Foam Control for Biological Based Forms

Defoamers are surface active agents that are added to a system or process to control or eliminate the foam. Within the defoamer industry, there is no single accepted defoaming mechanism, but rather a compilation of several adopted methods. It is best to first review a brief description on foam creation and stabilization in biological wastewater treatment systems:

1. Foam is the result of contamination of a pure liquid by surfactants, minerals and salts, starches, proteins, metabolized waste from microbes and metabolized organics. Foam begins when a gas is entrained into liquid media either by mechanical or chemical means.

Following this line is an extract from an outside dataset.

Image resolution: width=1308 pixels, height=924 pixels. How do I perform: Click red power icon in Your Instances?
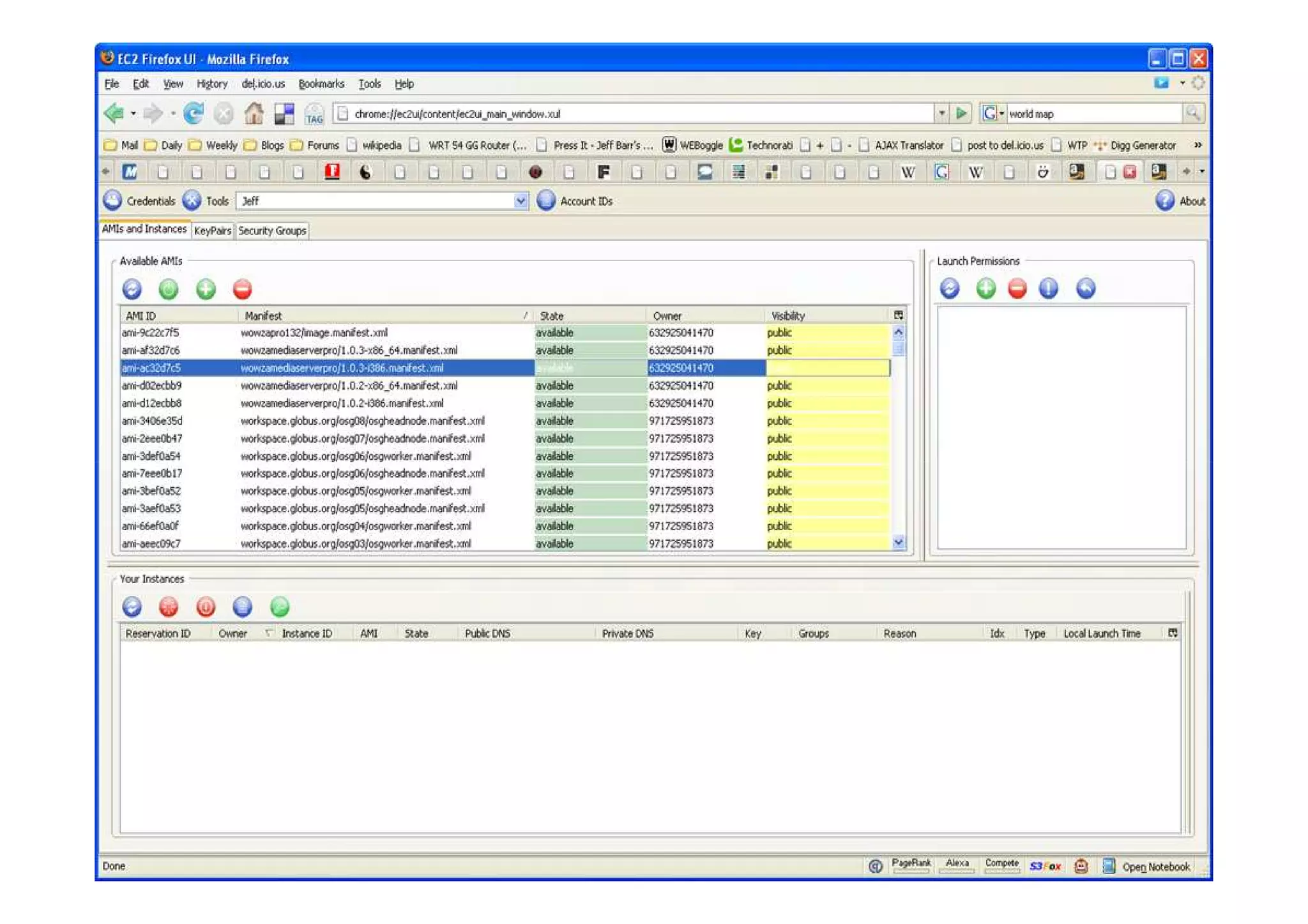(x=206, y=607)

2. In biological treatment systems, oxygen and other gases are either added to the process or may be produced as a by-product of the process. These gases are introduced into a liquid environment where there is a tremendous amount of exposed surface area in the form of Nocardia spp. or Microthix parvicella.

3. The combination of these gases in a liquid environment with various contaminants and vast amounts of exposed surface area creates the right conditions for very stable foam that is brownish/grayish in color and susceptible to drying upon contact with air at the surface.

4. Because of the drastic difference in density between foam and water, the newly forming foam rises to the surface (air – liquid interface). It is at this stage, that the lamella (foam bubble) is formed and the surfactants that comprise the lamella (contaminants) orient themselves to the lowest thermodynamically stable state.

5. The resulting foam is brownish/gray in color, relatively small in structure and very stable.


Most defoamer manufacturers agree that if their products are to be effective, the following steps must occur:

1. The defoamer must reduce the surface tension of the liquid media to which it is added, and must have a lower surface tension that the system it is attempting to defoam.

2. The defoamer must have the proper carrier (vehicle) to actively spread throughout the foaming media – rapid spreading coefficient.

3. The defoamer must have a degree of incompatibility with the foaming media. Most defoamer chemists work on a “half-in / half-out” premise. In other words, defoamers are hydrophobic by design, but are made sufficiently dispersible so that they can be placed into a hydrophilic environment where they must be effective. A defoamer that is completely soluble in a liquid media will not be effective.

4. The more hydrophobic the defoamer, typically, the more effective the product is at eliminating and/or controlling foam.

The chemistry of defoamers is varied because these products are system- and process-specific. Fortified and surfactant-based defoamers are two of the most widely used chemistries employed in today’s marketplace. Fortified defoamers contain hydrophobic materials such as fatty acids, silicon dioxide, fatty amides, waxes, fats and metal soaps.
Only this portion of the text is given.